= Do this =
Convert the records from the line with "1058x563 pixels. Task: Click" up to and including the line with "Looking at the" into a JSON list of strings, one string per line, leaving out blank lines.

= Dataset content =
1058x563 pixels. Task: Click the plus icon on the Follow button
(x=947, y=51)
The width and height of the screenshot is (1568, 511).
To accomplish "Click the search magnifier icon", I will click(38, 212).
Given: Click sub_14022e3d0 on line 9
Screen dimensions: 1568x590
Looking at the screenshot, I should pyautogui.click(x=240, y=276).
==
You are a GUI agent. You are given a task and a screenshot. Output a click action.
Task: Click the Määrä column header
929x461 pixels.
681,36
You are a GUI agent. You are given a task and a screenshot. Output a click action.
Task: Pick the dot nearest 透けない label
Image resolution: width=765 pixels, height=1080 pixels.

= Solution to this exercise =
[
  "1058x563 pixels. Task: Click the plus icon on the Follow button",
  "(x=947, y=51)",
  "The width and height of the screenshot is (1568, 511).",
  "To accomplish \"Click the search magnifier icon\", I will click(38, 212).",
  "Given: Click sub_14022e3d0 on line 9",
  "Screen dimensions: 1568x590",
  "Looking at the screenshot, I should pyautogui.click(x=240, y=276)."
]